Sunday, May 25, 2008
I am in a state of deep depression. My favorite Korean restaurant has closed for good. It’s been a couple of months since I learned the terrible news, and I still can’t quite come to terms with it. It was a humble, tiny place hidden away in the back of a Korean market.
They served home-style food loaded with spicy chiles. We liked everything on the menu, especially the bibimbap. Bibimbap, as fun to say as it is to eat, is a dish of sticky rice topped with a variety of colorful vegetables, egg, and seasoned meat. My absolute favorite was the dolsot bibimbap, which arrived to the table in a super-hot stone bowl and would continue to sizzle for many minutes. The heat of the bowl was so intense that it would crisp the bottom layer of rice and cook the runny yolk of the sunny-side-up egg. Many layers of clothing would be stripped off during the course of a meal. They served the bibimbap with an endless variety of side dishes, including kimchee, of course, and a bowl of mild broth.

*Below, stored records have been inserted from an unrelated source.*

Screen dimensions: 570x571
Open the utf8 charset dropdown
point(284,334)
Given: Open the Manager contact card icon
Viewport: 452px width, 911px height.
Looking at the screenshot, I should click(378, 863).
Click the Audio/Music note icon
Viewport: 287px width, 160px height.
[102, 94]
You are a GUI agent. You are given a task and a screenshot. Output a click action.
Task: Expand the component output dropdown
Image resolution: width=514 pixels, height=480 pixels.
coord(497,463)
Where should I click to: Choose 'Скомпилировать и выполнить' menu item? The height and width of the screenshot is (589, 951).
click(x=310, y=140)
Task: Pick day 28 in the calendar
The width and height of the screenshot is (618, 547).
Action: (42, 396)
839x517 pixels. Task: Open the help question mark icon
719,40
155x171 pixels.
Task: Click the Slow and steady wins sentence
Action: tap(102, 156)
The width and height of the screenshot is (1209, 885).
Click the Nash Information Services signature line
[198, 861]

Bibimbap withdrawal is a terrible thing, but it led to the creation of the following recipe.
¼ cup soy sauce
3 tablespoons sugar
3 to 4 cloves garlic, minced
1 tablespoon grated ginger
¼ cup sliced green onions
1 ¼ pounds thinly sliced boneless beef short ribs, julienned
Freshly ground black pepper
3 cups sticky rice
4 dried shiitake mushrooms
3 tablespoons vegetable oil
1 tablespoon toasted sesame seeds
3 tablespoons dark sesame oil
1 medium zucchini, cut in half lengthwise, thinly sliced on a bias, and blanched
1 carrot, julienned and blanched
8 ounces mung bean sprouts, blanched
8 ounces spinach, bok choy, choy sum, or other similar leafy greens, coarsely chopped and blanched
½ cup shredded nori
Gochujang, for serving
Heat 4 Korean stone bowls in a 425ºF oven.

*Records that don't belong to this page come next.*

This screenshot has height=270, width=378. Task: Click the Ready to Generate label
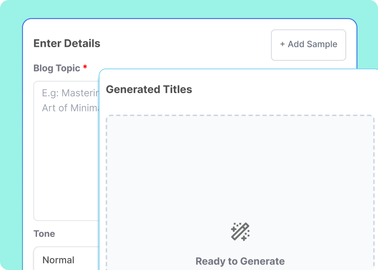[240, 261]
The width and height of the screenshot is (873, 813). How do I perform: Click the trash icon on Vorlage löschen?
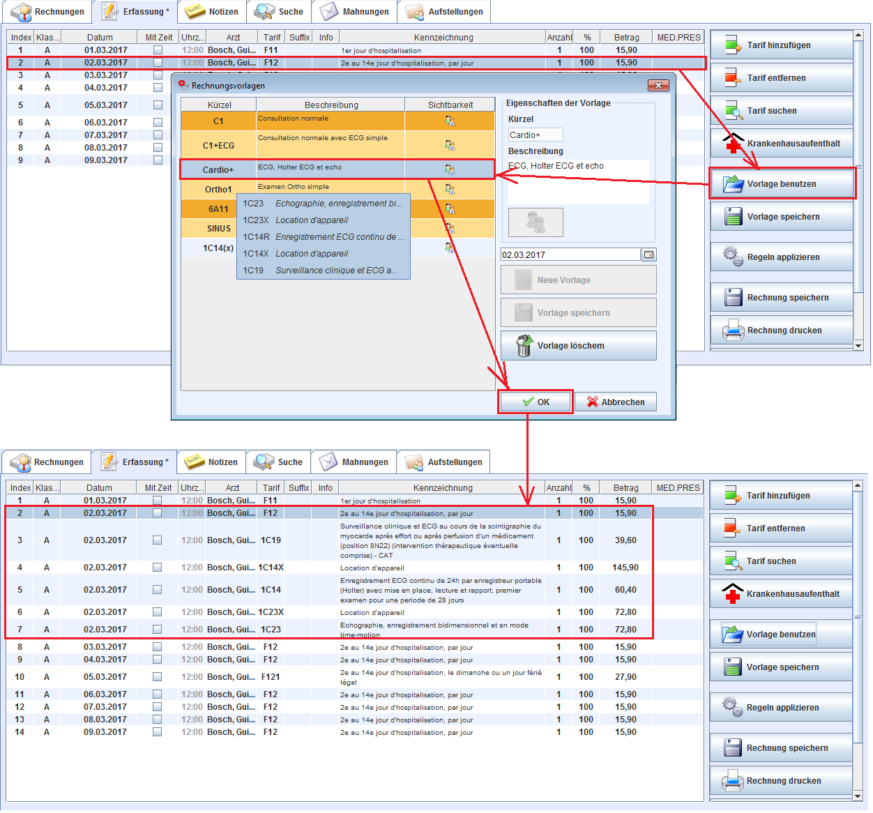[524, 346]

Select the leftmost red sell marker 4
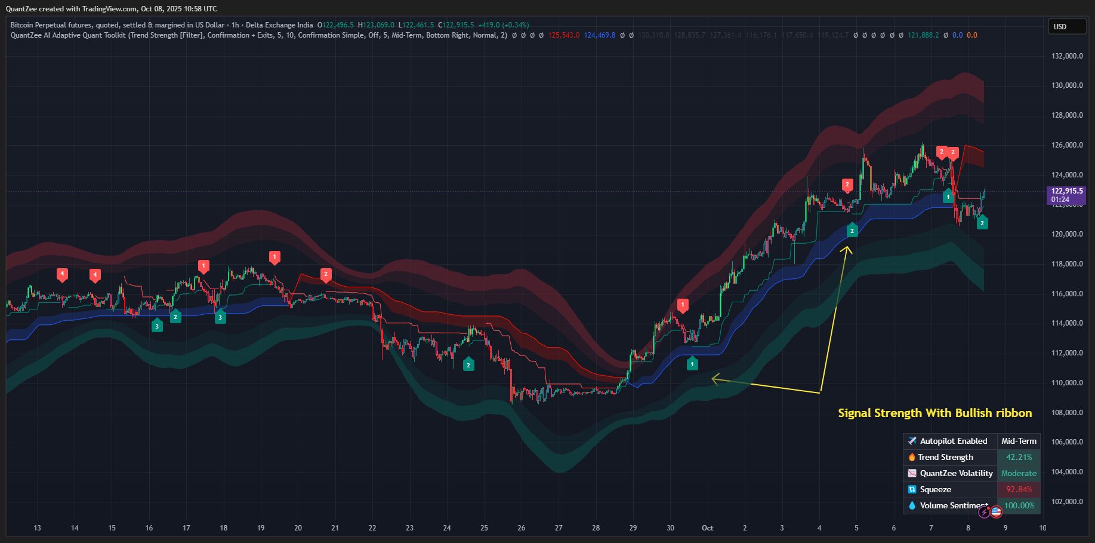click(x=62, y=274)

Combine the soy sauce, sugar, garlic, ginger, and green onions in a medium bowl. Add the beef and stir to coat. Season to taste with pepper and marinate for about half an hour.
Combine the rice, 1 quart water, and a generous pinch of salt in a small saucepan. Bring to a boil. Cover, reduce the heat to low, and cook without disturbing for 19 to 21 minutes, or until the rice is tender and all of the liquid has been absorbed.

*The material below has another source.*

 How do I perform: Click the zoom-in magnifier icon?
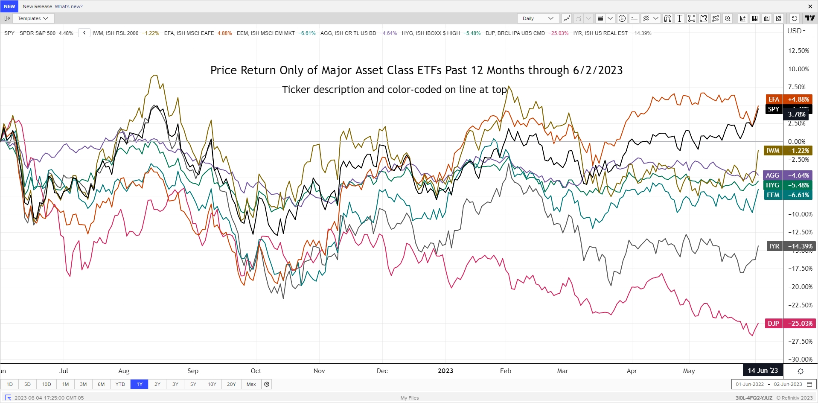[x=728, y=18]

Combine the shiitakes and ½ cup hot water in a small bowl and let soak for 10 to 12 minutes, or until rehydrated and pliable. Remove the shiitakes to a cutting board, trim off and discard the stems, and thinly slice the caps.
Heat a wok over high heat until very hot but not smoking. Add 1 tablespoon of vegetable oil and swirl to coat the bottom of the wok. Add half of the beef mixture and stir-fry for 1 to 2 minutes, or until just cooked through. Transfer to a plate. Cook the remaining beef in the same manner. Stir in the sesame seeds.
Cook the eggs sunny side up with the remaining tablespoon of vegetable oil in a nonstick pan.
Carefully transfer the stone bowls from the oven to trivets. Using a heatproof brush, coat each bowl with 2 teaspoons of the sesame oil. Immediately divide the rice among the bowls. Arrange the zucchini, carrot, bean sprouts, greens, shiitakes, beef mixture, and eggs decoratively atop the rice. Drizzle with the remaining teaspoon of sesame oil, top with the nori, and serve immediately. Pass a small bowl of gochujang on the side.
Serves 4. Of course bibimbap can be served in regular rice bowls—although the rice won’t have the golden crunchy crust, it will still be tasty and delicious. (Do not coat regular rice bowls with sesame oil.) Any thinly sliced beef steak can be substituted for the short ribs. Gochujang is fermented sweet chile paste. Stone bowls with matching trivets, thinly sliced boneless beef short ribs, and gochujang are all available in Korean markets.
Add as much chile paste as you like, stir it all together, and dig in.